[Data for locating words and elements]
★ ★ ★

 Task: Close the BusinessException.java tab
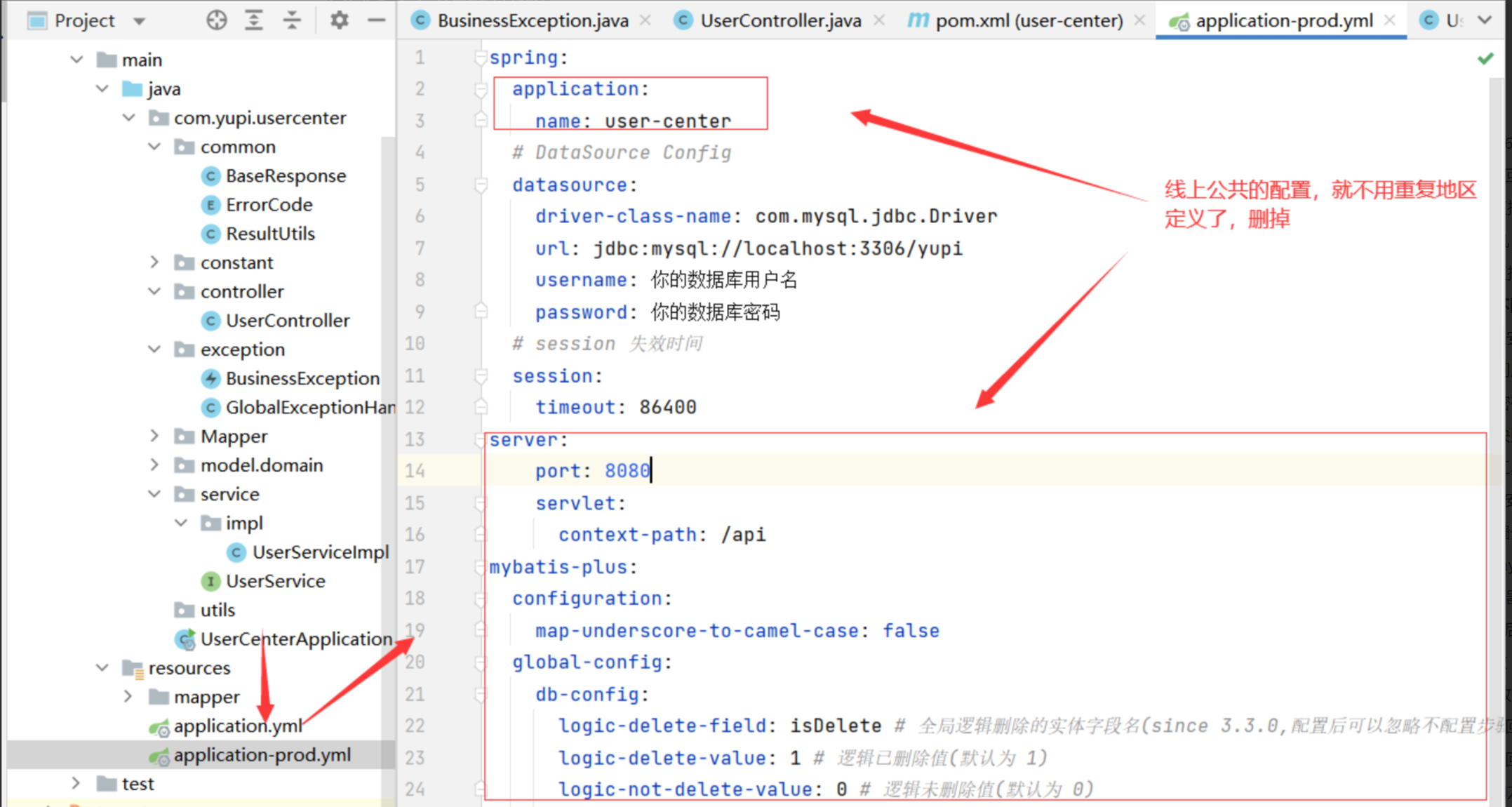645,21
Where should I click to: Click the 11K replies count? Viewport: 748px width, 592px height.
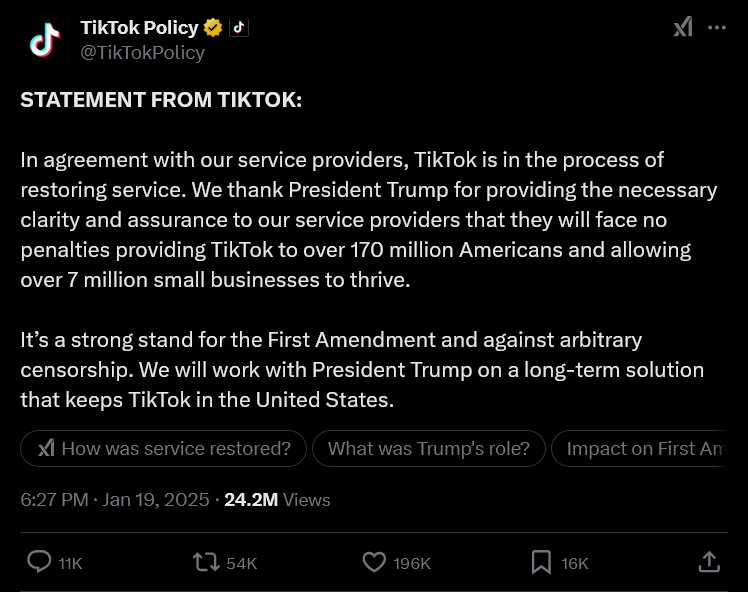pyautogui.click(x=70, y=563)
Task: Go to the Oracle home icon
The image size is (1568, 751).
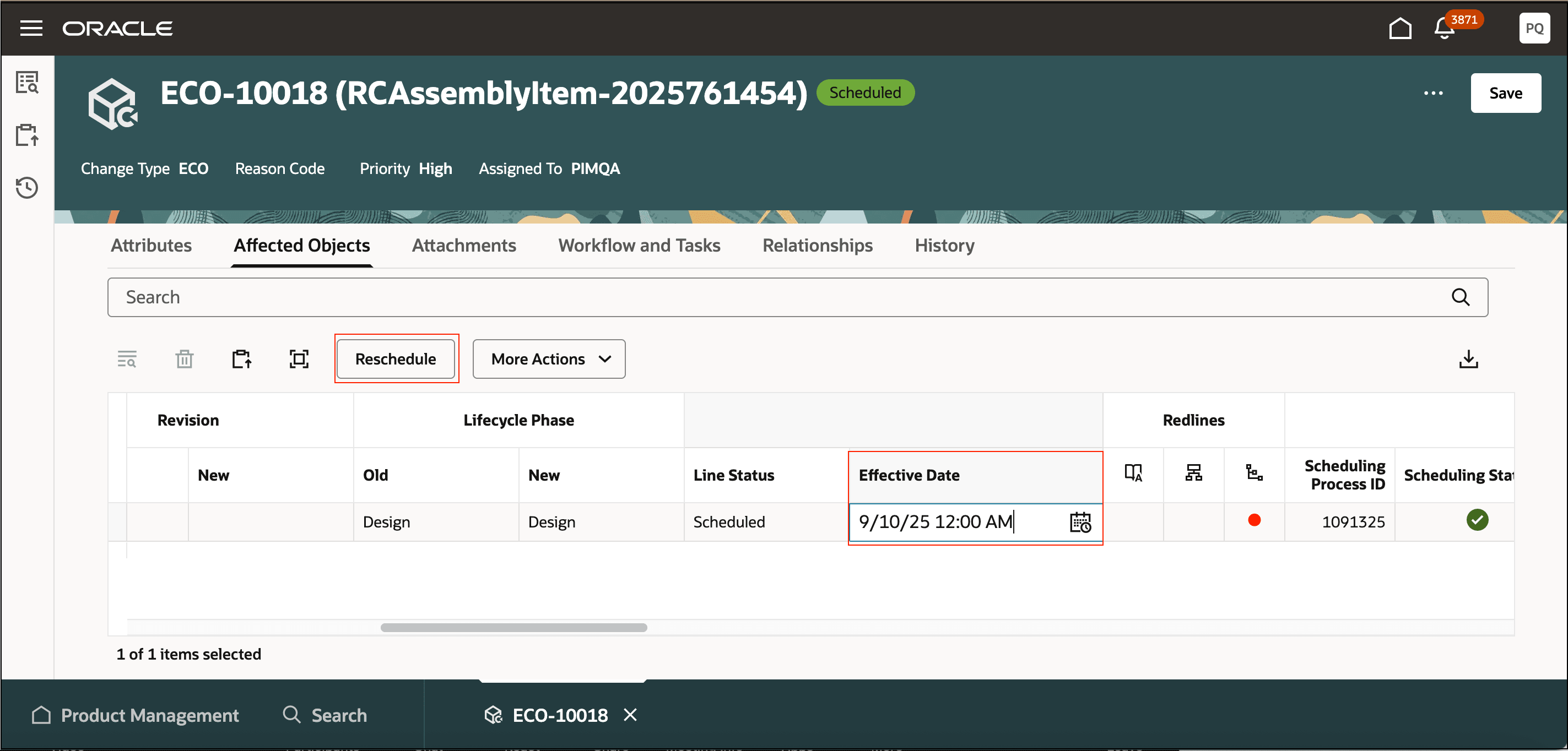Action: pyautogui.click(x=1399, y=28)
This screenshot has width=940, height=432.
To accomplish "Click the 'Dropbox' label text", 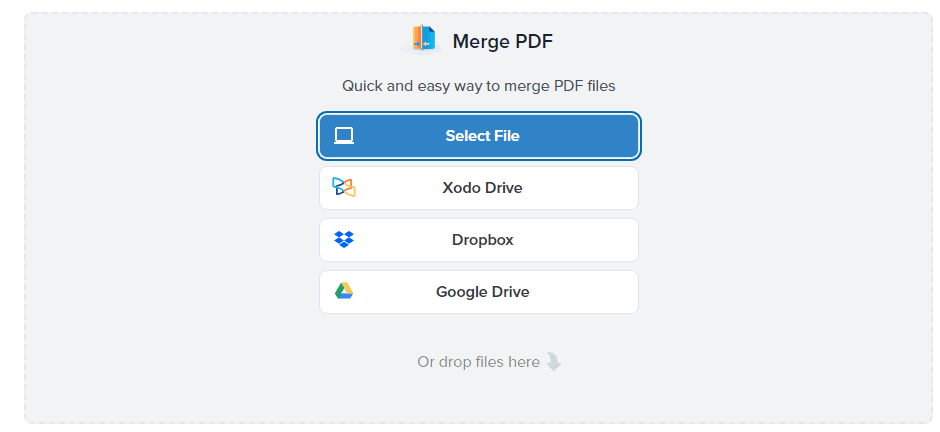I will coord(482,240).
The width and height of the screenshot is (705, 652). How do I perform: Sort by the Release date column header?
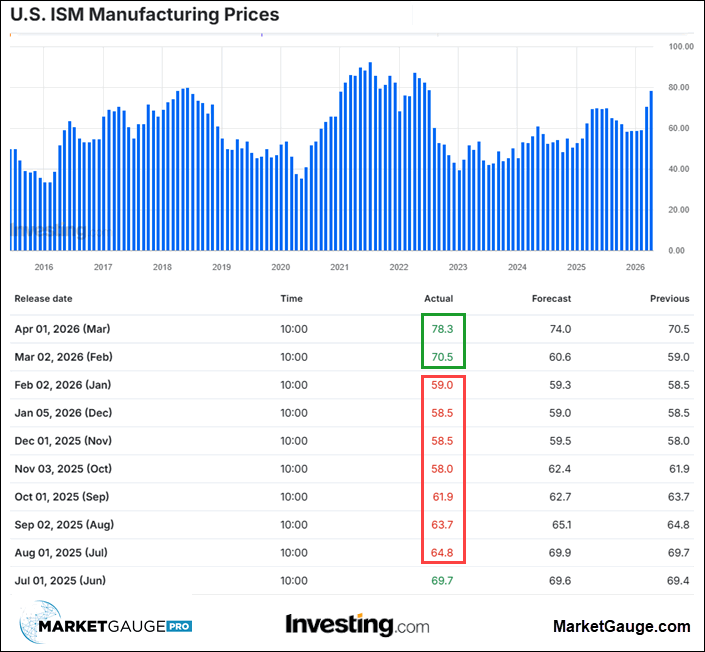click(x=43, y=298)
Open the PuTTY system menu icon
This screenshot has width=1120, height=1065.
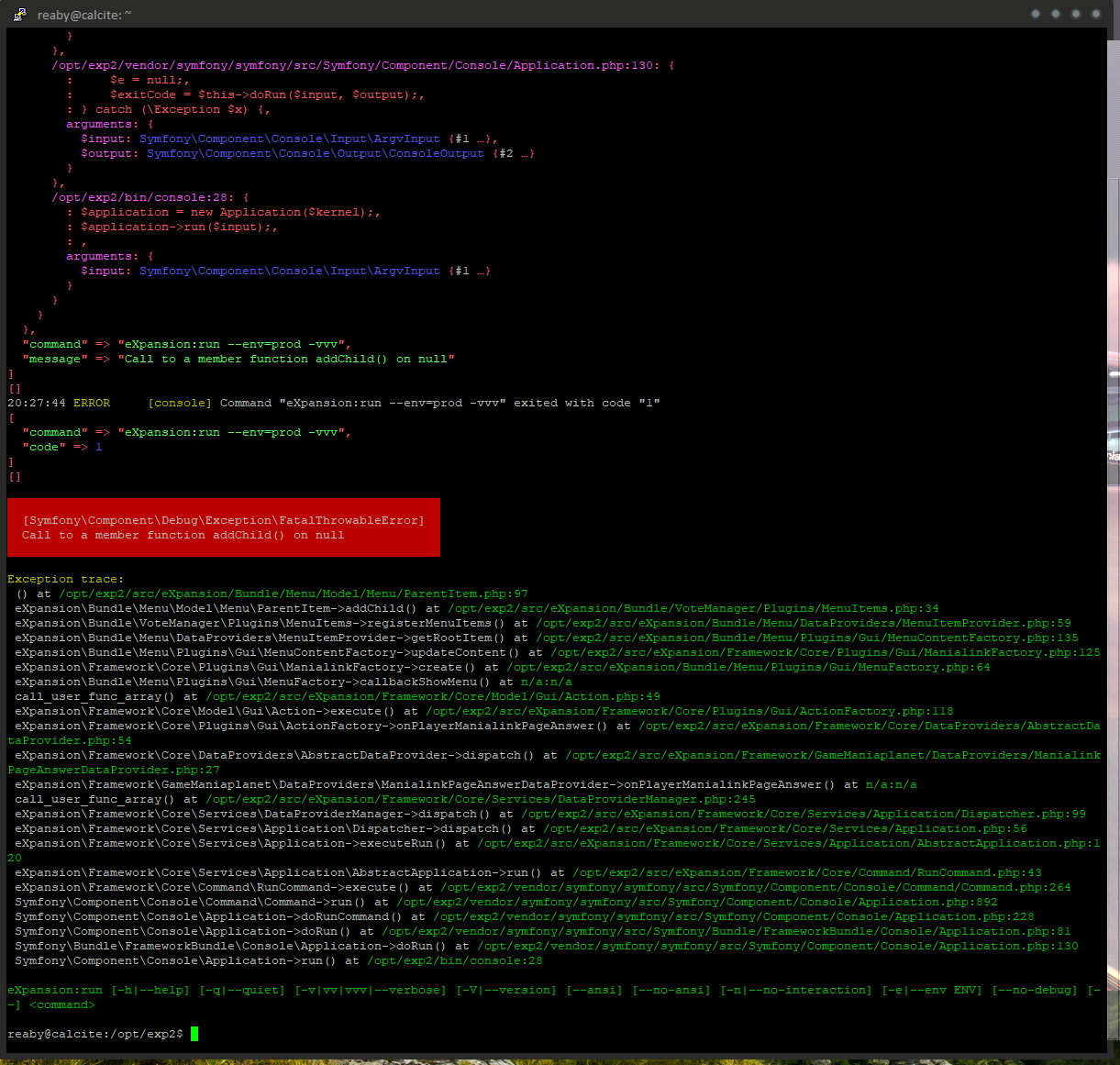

★ ★ ★

Please list every line of the data above that contains the string "Task", treating uppercase and lowercase as different.

_Exercise solution_
 Task: Close the BusinessException.java tab
Task: Go to the Oracle home icon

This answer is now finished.